Thank you for choosing Caring Hands Children’s Clinic as your child’s healthcare provider. We are committed to providing your child with the highest level of care in a warm and loving atmosphere. To be clear and eliminate confusion on payment for services, we have adopted the following financial policies. Please read them carefully and feel free to ask questions if any part is unclear. As always, we are willing to work with you, if there are special financial circumstances.
Payment for Services:
Payment is required at the time services are rendered. Regardless of your insurance coverage, you are ultimately responsible for full and timely payment of all charges incurred at Caring Hands Children’s Clinic. If you fail to make payment in full or prior financial arrangements with our billing manager, any overdue balance on your account may be sent to an outside collection agency which may result in your termination from our practice. You will be responsible for any additional fees charged by the collection agency. If you receive a statement from our office, payment in full is expected at that time. If you cannot pay the entire balance due, please contact our billing manager to set up payment arrangements.

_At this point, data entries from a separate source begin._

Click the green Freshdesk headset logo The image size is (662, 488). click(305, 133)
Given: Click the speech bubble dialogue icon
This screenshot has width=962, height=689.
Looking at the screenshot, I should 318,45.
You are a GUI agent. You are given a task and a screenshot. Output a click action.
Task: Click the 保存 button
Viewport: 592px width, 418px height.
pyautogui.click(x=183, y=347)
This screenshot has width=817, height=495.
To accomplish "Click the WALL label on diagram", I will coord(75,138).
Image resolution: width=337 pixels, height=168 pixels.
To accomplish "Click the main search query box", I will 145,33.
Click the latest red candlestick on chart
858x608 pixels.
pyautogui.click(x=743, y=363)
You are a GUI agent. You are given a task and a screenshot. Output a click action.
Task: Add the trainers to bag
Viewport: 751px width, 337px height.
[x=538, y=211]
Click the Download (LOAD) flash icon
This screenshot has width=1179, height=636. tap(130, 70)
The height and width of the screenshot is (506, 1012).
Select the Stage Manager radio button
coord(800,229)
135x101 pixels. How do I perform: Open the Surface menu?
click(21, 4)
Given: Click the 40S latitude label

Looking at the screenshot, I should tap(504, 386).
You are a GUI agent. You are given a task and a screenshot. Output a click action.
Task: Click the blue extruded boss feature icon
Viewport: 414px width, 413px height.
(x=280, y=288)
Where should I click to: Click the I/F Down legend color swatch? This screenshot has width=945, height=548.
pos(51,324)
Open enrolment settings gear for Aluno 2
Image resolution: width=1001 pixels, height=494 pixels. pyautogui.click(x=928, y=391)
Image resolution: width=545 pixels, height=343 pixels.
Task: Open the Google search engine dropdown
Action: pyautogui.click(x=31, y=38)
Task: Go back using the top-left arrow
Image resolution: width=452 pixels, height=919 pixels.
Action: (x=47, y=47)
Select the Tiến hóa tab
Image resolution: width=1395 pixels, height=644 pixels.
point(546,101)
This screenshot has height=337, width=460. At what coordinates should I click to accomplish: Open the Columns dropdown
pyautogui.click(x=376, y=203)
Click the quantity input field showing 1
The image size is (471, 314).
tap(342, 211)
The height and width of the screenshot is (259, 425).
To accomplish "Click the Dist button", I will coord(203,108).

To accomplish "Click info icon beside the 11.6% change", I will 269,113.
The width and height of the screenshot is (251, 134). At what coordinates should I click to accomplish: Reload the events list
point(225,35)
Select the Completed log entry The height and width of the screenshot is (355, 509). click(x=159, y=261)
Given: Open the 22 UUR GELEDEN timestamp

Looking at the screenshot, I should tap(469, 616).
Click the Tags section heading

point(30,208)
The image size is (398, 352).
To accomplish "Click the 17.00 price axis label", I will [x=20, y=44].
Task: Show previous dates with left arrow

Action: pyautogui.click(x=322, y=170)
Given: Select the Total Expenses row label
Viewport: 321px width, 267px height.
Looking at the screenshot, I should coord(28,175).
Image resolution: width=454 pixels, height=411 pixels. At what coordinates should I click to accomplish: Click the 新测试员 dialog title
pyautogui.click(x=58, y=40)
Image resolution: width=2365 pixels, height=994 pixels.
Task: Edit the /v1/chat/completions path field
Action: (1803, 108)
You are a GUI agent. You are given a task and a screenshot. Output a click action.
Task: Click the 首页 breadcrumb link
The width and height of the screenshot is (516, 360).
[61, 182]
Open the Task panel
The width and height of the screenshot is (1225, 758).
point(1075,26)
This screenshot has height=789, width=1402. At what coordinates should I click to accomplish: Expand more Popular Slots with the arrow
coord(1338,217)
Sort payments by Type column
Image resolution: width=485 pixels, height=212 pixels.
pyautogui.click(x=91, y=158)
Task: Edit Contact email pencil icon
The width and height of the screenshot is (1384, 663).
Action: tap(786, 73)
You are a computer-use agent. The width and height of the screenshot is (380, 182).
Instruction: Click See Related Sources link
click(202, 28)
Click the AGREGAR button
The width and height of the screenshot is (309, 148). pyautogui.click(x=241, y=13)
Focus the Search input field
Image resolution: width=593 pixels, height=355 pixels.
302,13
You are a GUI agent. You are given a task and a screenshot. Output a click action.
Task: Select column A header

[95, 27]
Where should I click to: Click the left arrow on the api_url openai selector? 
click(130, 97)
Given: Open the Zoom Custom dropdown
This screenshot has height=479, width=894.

Please note that whoever brings the child in for the visit (i.e. grandmother, aunt, etc.) is responsible for any co-pays, coinsurance and deductible amounts due at the time of service.
We have established payment contracts with several insurance carriers. This means we will file your insurance claims for you and accept their allowable amount as our full charge for those services. The only secondary insurance we file is Blue Cross Blue Shield.
Acknowledgement and Acceptance of Financial Policy:
I agree to the above terms of this financial policy and understand that it may change at any time without written notice. I further understand that whoever brings my child in for visits is authorized to receive financial and medical information on my child and will be responsible for paying any co-pays or deductibles due at time of service. I also agree that if my child is over the age of 18 I will continue to accept financial responsibility until they no longer receive services at The Children’s Clinic. I understand this authorization will remain effective until I provide written revocation.
DISCLAIMER: By typing your name below, you are signing this application electronically. You agree that your electronic signature is the legal equivalent of your manual signature on this application.